On Wednesday 17th October 2012 around 140 healthcare professionals from many parts of the country gathered to think about and debate the challenges of ‘Palliative care for the long term’.
The welcoming venue provided the context for really high quality speakers who dovetailed their talks and created an atmosphere for reflection and thoughtfulness to help us take our practice forward.
Professor Malcolm Johnson set the scene by painting the demographic picture of an ageing population and the characteristics of dying which are different for older people, the needs they have which we need to try and meet and the concept of biographical pain.
Dr Sharon Chadwick ably followed this by setting out the number of interventions we can now make to prolong the life of people suffering from multiple morbidities and the continuing need for medics and other health care professionals to talk and work with each other and discover what individual patients hope for.
After coffee Dr Max Watson set out the case that 90% of care for a variety of long term conditions is the same, gave some tips for managing different illnesses and set us thinking how relationships may be maintained between episodes when care is needed. New models of working are required. He reminded us that care for people with long term conditions needs to be good at the beginning (via clear and honest introductions), the middle (managing long term relationships with stable and unstable episodes) and the end.

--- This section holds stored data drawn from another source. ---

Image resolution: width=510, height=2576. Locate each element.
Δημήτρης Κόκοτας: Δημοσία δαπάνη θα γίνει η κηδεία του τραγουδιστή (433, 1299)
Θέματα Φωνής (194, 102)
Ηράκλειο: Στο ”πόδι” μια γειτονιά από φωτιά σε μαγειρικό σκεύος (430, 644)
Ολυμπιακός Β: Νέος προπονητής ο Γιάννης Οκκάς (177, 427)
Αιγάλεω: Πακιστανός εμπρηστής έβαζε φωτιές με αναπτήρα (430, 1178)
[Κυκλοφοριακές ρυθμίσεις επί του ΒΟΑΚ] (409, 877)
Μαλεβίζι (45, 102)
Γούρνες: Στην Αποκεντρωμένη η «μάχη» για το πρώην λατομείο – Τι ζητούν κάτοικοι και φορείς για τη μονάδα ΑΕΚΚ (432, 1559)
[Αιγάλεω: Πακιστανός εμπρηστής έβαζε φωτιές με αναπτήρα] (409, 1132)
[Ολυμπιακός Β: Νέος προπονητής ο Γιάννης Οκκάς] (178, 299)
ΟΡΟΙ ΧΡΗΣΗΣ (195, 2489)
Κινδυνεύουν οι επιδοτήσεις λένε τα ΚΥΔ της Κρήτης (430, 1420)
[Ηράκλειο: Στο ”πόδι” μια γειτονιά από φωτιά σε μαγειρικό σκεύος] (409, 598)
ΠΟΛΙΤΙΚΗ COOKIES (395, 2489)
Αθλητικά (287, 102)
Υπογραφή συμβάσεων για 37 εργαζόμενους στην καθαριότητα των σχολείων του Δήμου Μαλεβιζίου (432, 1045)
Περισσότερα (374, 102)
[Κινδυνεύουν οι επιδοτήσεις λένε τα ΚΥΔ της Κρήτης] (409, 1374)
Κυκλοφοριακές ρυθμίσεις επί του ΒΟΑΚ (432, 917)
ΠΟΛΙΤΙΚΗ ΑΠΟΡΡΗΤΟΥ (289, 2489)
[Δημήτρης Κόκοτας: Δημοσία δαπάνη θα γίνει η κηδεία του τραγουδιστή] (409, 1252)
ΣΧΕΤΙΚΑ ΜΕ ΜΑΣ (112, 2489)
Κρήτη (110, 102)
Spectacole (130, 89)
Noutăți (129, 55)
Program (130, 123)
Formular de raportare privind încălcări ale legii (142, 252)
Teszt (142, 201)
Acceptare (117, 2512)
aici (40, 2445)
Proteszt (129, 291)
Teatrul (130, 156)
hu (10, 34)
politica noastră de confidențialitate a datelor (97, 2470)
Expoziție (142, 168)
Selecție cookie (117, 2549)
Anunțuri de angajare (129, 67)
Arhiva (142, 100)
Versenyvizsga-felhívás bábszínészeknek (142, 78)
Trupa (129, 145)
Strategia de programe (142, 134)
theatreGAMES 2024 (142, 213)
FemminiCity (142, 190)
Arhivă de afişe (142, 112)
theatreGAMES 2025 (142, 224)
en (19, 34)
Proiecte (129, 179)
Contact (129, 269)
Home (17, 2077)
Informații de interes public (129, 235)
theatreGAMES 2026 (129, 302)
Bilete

Dr Suzy Jordache then addressed the topic of prolonged uncertainty for families supporting a loved one with a life threatening diagnosis which at the same time takes years to develop. She introduced the concept of chronic cancer and helpful ways for assessing the resilience of families and then developing ways to help them with their coping strategies.
The afternoon brought a change in emphasis from the broad to the particular. In response to questions in previous years, Helen Joels set out a brief overview of the service that IRGH offers to set the scene for Bruce Newman who spoke from the carer perspective of his experiences caring for first his mother and then his mother in law supported by IRHH and the primary health care team.
The last session of the day was led by Karen Harrison Dening explaining the role of the admiral nurse and the needs of carers for dementia patients.
Delegates to the conference were able to ask questions at the end of each session and so join the debate about the issues. They were also able to view 12 posters designed by delegates demonstrating how they have developed innovations to practice – a great way to network and learn from the work of others.
Feedback from delegates as they left and from evaluations indicated that this had been a thought - provoking day with much to take back and share with colleagues in the workplace.